The others murmured in agreement before lowering their heads and flowing on.
“A fox can’t,” some fox behind him said, “but foxes will.”
Fox spun around and found the Spirit Fox. Instantly, all of Fox’s dream-teeth were bared.
“Come with me,” the Spirit Fox said. “It’s time you saw something.”
“With you? Why would I go anywhere with you? You tried to kill me.”
“Tried?” the Spirit Fox replied. “No, I think we did more than that.”
Fox paused.
“Obviously you haven’t tried to wake up,” the Spirit Fox said.
Backing away, Fox looked all around him, searching for another soul to confirm or deny. Around him, a few lost souls nodded.
Fox fled, churning up the spirits as he did. On he went, searching here and there for a way back or something familiar, but all he found were the resigned faces of the dead. And every time he stopped, the waiting Spirit Fox was behind him.
“I’m dead?” he finally stopped and asked the Spirit Fox.
The Spirit Fox nodded. “What you’re experiencing now is the After-between. Your spirit has crossed over, but the last of your body is holding on. Eventually, it will realize it’s over.”
“And you wanted this,” Fox replied.
The Spirit Fox shook his head. “Needed,” he said.
“But why?”
“Like I said,” the Spirit Fox began, “come with me, and I’ll show you.”
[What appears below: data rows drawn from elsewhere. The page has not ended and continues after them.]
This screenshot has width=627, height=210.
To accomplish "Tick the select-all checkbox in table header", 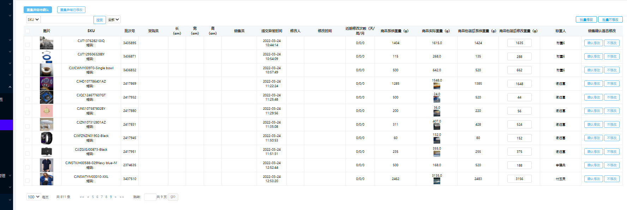I will coord(28,31).
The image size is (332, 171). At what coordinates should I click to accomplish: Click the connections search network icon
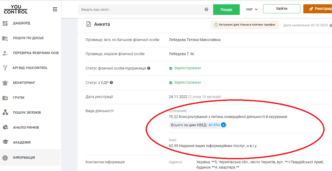[5, 113]
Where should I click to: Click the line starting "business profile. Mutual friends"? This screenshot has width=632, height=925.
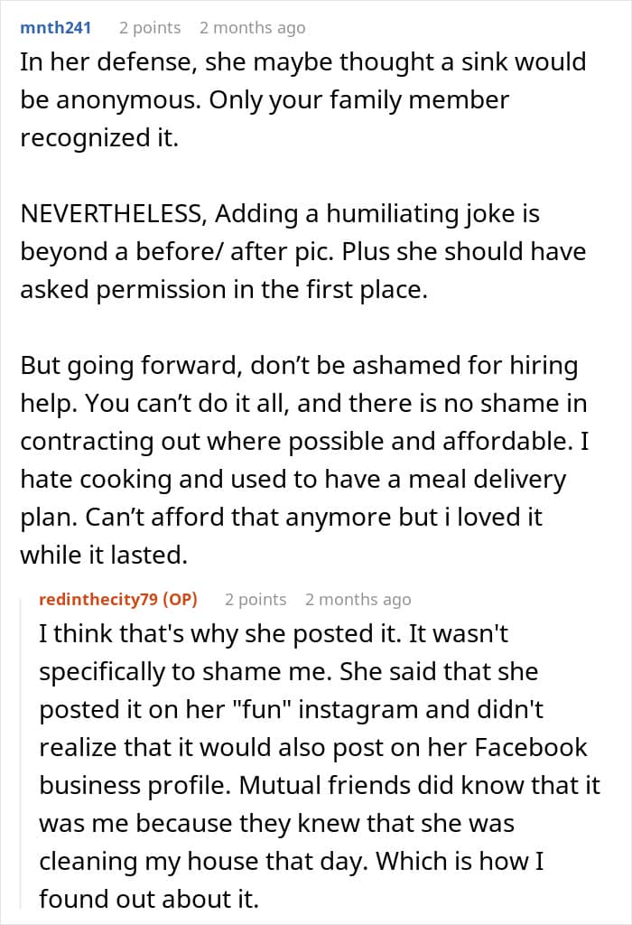click(x=320, y=786)
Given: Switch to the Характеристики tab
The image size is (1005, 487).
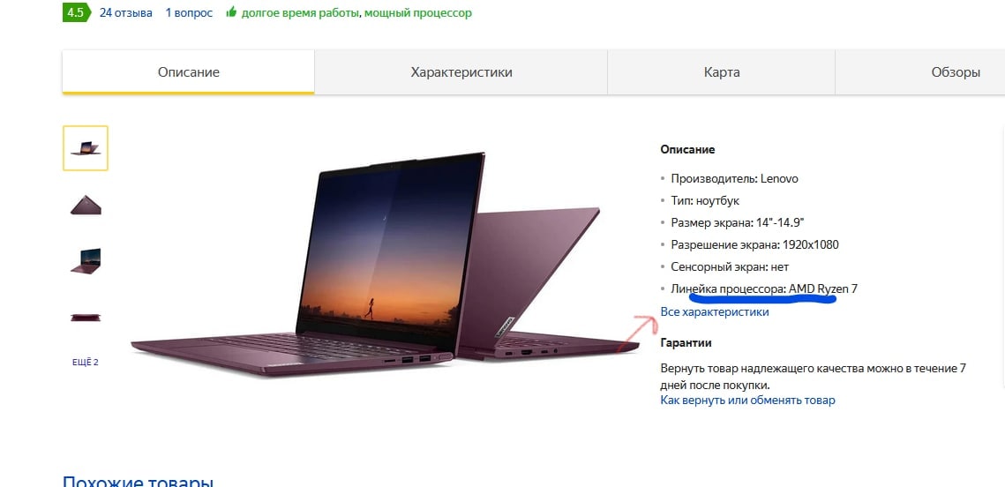Looking at the screenshot, I should tap(461, 71).
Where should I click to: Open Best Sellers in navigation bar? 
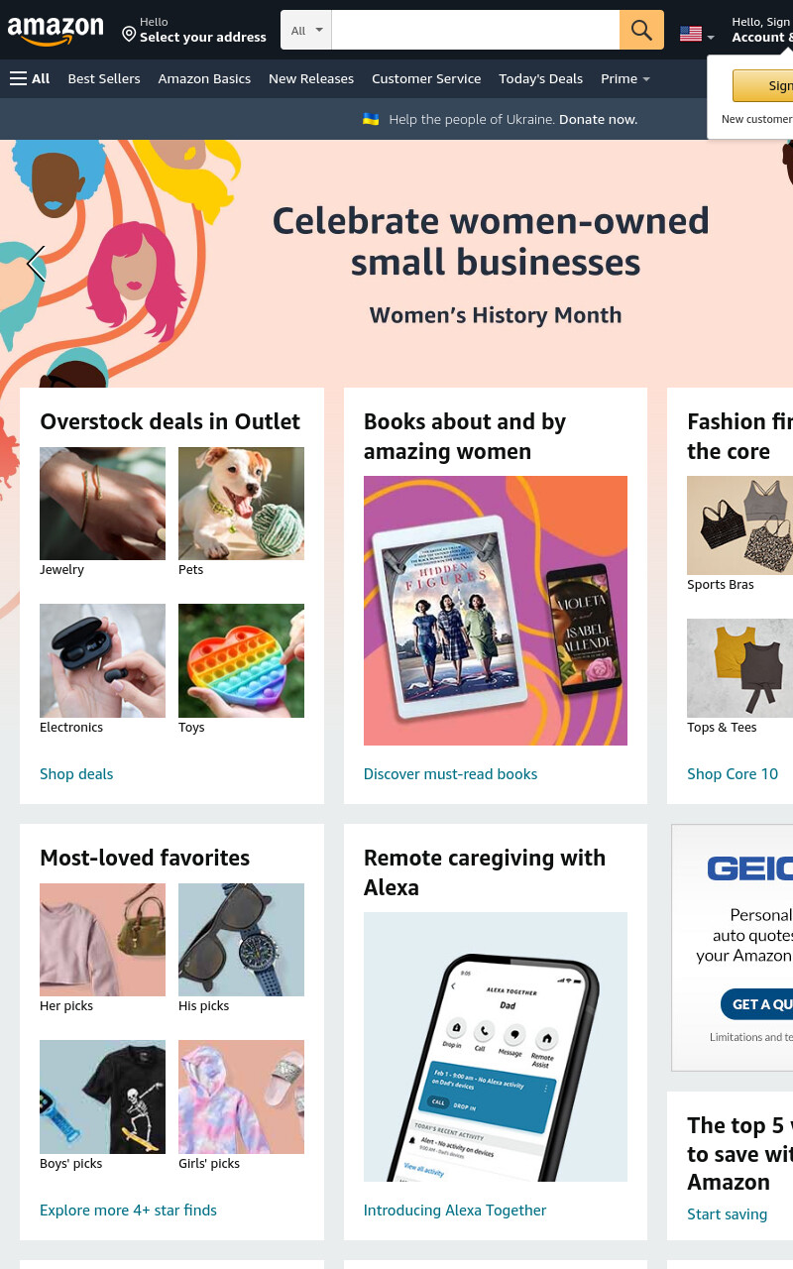point(104,78)
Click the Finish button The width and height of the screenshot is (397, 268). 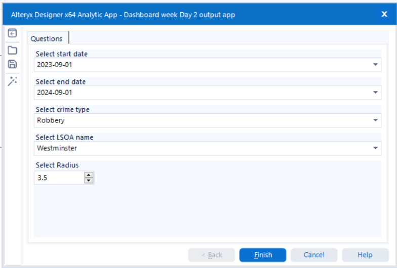tap(263, 255)
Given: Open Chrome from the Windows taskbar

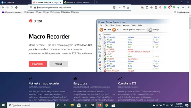Looking at the screenshot, I should pos(106,105).
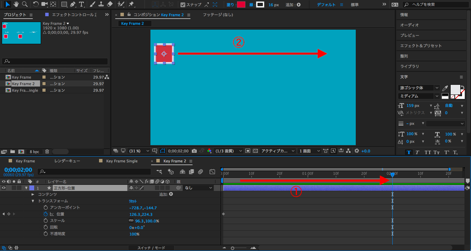The width and height of the screenshot is (471, 251).
Task: Toggle the スナップ checkbox
Action: click(183, 5)
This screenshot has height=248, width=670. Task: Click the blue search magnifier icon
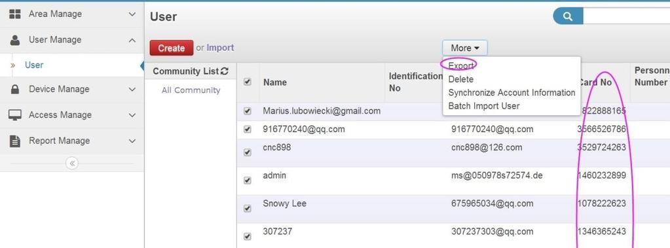coord(568,16)
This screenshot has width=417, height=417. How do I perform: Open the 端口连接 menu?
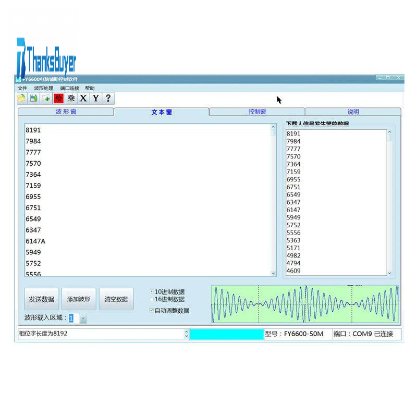click(69, 89)
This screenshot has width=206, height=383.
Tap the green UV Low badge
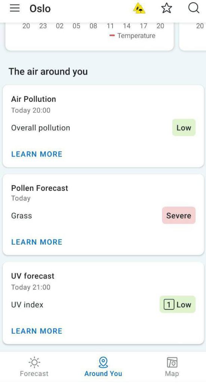pos(178,304)
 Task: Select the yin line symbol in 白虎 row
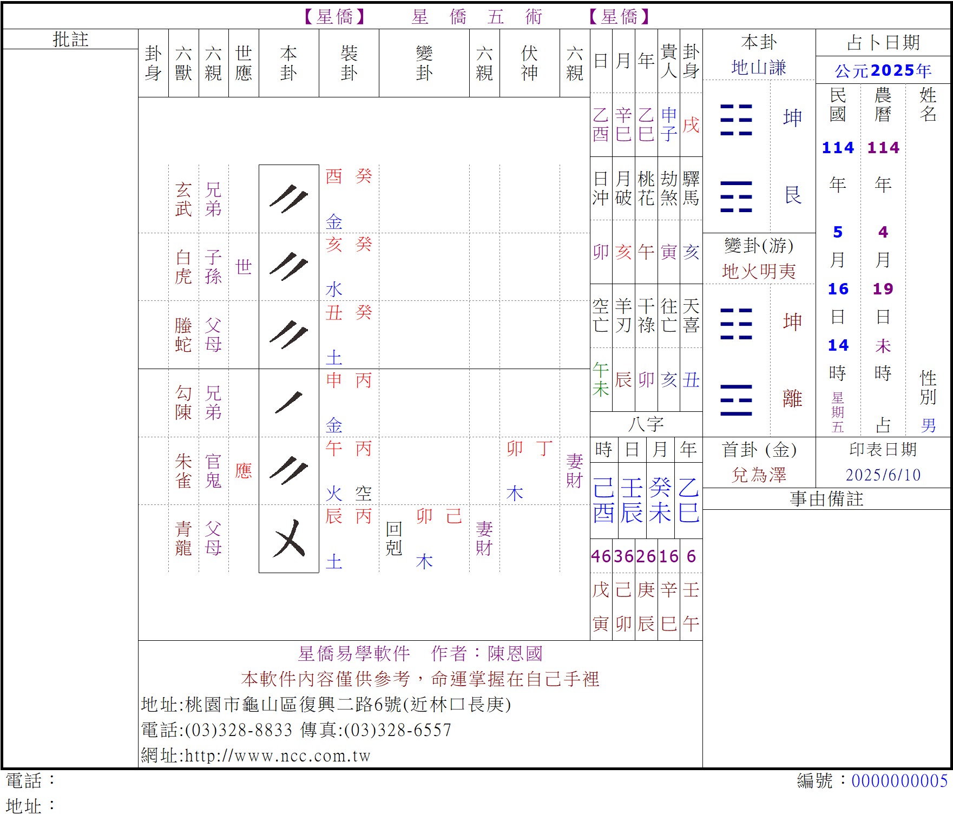(x=288, y=267)
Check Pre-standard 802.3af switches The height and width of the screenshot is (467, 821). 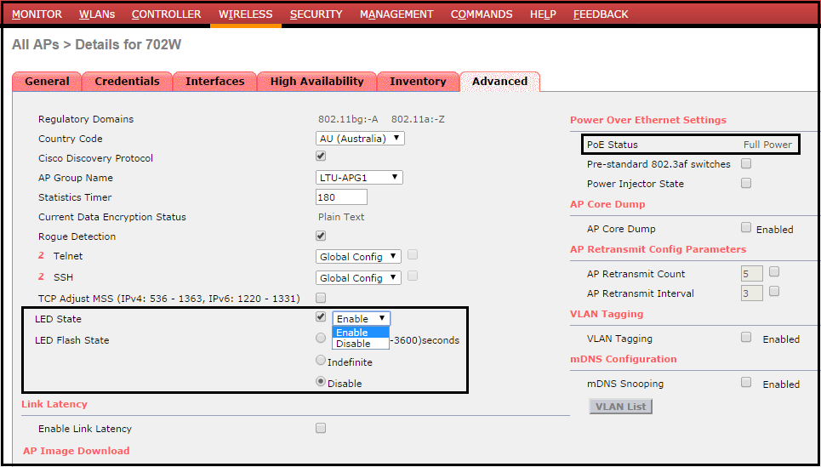click(x=746, y=163)
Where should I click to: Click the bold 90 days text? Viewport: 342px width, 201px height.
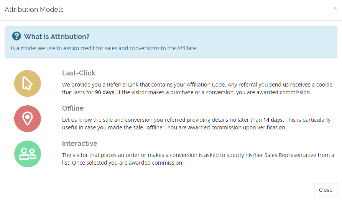tap(104, 92)
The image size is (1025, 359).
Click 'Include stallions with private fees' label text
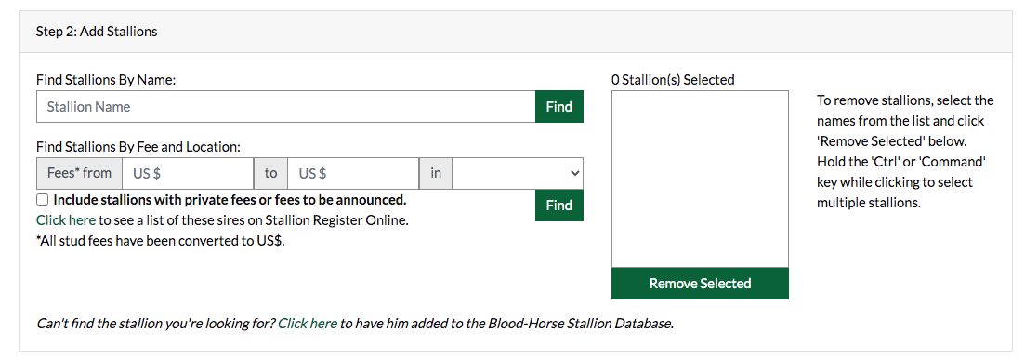[230, 199]
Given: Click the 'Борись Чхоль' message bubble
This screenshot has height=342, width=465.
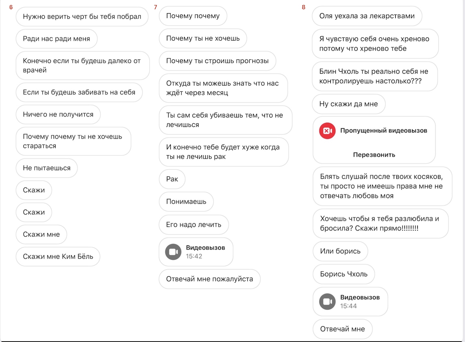Looking at the screenshot, I should [x=344, y=274].
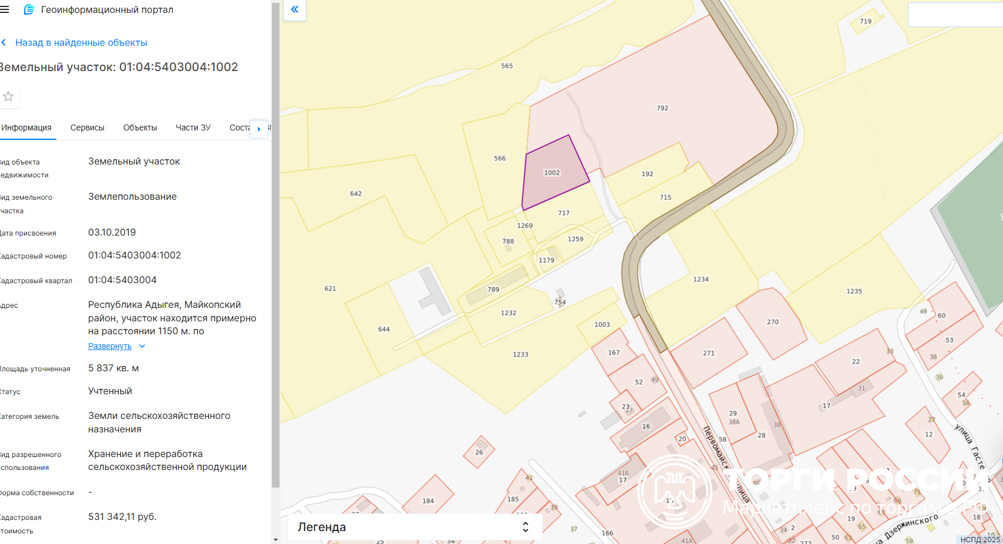Click the side panel vertical scrollbar
The width and height of the screenshot is (1003, 544).
click(x=275, y=247)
Together, they left the soup, and after passing through several layers of light, they left both the spirit world and the physical. Fox found himself rising into the night’s sky. In front of him, the Spirit Fox was traveling a gently curving route, and Fox could see stars passing through his transparent skin.
“What happened to you?” Fox asked.
“It doesn’t matter,” the Spirit Fox replied.
“Why not?”
The Spirit Fox stopped and turned around. “Because I’m dead, and once you’re dead, how you died doesn’t matter.”
Fox didn’t reply.
“We’re here,” the Spirit Fox said.
Fox looked around and then down.
“This is it,” the Spirit Fox told him. “The furthest any of us can reach.”
They were in the Spirit Trail. The curled path they’d been traveling along had been the route of the trail. Below them, the severed trail drifted back to earth, lit by the same light as the spirits’.
“The light we make in the soup keeps this portion of the trail alight,” the Spirit Fox said. “By moving together, our combined light makes it glow. When it’s bright enough, the other end of the trail will find it and reattach itself.”
“You believe this?” Fox asked.
“I know it,” the Spirit Fox replied.
“Then why hasn’t it worked before?”
“A lack of numbers,” the Spirit Fox replied. “This is the brightest it’s ever been. Up to now, the brightest radiance we’ve achieved has been hope, but now, with the sickness bringing us so many souls, we will generate such a brightness that it will be impossible for the other side of the trail to miss it. Do you understand what I’m saying? The sickness isn’t to be feared. The sickness is the savior of us all.”
“But then, if this is true, why kill me?”
“Because she believes in you, and when the Spirit Vixen believes, others follow her. And every time one of them follows her, that’s one spirit less to generate our light. And if we are going to return to the Womb of the World, then we will need every spirit we can gather.”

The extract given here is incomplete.